■ **AIM**
Please copy out everything from the start of the records down to the line containing "point(968,432)", both included.

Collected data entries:
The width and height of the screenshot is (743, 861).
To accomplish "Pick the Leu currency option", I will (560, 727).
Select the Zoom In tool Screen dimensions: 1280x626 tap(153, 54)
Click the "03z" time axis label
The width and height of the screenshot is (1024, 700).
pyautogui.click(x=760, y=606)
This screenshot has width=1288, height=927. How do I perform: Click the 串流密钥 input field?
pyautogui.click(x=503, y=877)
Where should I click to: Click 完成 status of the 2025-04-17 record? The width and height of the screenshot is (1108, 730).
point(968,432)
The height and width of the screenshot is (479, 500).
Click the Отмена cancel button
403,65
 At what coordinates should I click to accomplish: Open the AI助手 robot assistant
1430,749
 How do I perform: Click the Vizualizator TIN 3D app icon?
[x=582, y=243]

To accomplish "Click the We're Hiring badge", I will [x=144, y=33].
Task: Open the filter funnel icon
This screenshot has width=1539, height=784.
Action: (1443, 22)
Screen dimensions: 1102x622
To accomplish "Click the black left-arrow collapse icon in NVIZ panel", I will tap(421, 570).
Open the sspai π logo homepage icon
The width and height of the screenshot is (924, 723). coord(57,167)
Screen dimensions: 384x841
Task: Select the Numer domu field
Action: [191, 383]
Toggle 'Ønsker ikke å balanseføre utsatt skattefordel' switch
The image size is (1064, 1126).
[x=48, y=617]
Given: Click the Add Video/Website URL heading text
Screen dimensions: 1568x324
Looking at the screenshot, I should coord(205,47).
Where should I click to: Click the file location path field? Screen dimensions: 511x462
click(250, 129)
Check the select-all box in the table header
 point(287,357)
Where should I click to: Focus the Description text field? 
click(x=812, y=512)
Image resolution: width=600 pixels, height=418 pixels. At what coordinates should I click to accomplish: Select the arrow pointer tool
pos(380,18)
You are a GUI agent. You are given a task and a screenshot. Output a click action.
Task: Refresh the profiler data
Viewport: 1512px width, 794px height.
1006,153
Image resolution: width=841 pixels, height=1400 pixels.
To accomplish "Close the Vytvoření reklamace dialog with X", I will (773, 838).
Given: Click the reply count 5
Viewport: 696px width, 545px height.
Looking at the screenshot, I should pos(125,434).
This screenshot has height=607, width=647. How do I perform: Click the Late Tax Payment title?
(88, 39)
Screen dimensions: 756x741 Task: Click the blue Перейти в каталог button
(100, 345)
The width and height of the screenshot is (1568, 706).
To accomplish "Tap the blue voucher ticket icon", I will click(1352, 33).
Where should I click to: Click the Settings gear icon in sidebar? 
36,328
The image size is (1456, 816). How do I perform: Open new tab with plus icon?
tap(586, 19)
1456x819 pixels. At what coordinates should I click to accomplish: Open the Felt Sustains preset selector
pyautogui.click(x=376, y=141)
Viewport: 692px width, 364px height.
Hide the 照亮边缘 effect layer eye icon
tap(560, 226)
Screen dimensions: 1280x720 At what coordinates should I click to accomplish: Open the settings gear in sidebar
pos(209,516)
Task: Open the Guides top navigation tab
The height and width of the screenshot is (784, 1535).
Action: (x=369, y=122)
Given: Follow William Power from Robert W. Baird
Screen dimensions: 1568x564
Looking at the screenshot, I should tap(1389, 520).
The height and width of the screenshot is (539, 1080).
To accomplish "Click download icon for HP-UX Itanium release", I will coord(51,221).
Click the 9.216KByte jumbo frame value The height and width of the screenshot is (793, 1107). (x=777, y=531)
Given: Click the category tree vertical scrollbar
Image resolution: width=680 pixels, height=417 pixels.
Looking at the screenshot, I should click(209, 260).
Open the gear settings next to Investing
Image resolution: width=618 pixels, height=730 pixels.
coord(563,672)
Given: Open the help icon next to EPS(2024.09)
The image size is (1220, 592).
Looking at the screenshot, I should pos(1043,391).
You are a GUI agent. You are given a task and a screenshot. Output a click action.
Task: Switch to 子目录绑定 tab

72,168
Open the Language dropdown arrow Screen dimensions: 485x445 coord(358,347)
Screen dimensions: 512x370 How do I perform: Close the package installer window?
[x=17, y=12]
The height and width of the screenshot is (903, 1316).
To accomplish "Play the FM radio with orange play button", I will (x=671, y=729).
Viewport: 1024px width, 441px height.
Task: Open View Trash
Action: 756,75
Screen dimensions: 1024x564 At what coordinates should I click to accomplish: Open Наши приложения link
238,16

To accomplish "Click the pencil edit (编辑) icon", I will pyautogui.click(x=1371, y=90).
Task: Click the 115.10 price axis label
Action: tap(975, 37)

■ **ANSWER TO THIS PROBLEM**
The width and height of the screenshot is (743, 861).
To accomplish "Pick the Leu currency option", I will (560, 727).
Select the Zoom In tool Screen dimensions: 1280x626 tap(153, 54)
Click the "03z" time axis label
The width and height of the screenshot is (1024, 700).
pyautogui.click(x=760, y=606)
This screenshot has width=1288, height=927. How do I perform: Click the 串流密钥 input field?
pyautogui.click(x=503, y=877)
Where should I click to: Click 完成 status of the 2025-04-17 record? The width and height of the screenshot is (1108, 730).
point(968,432)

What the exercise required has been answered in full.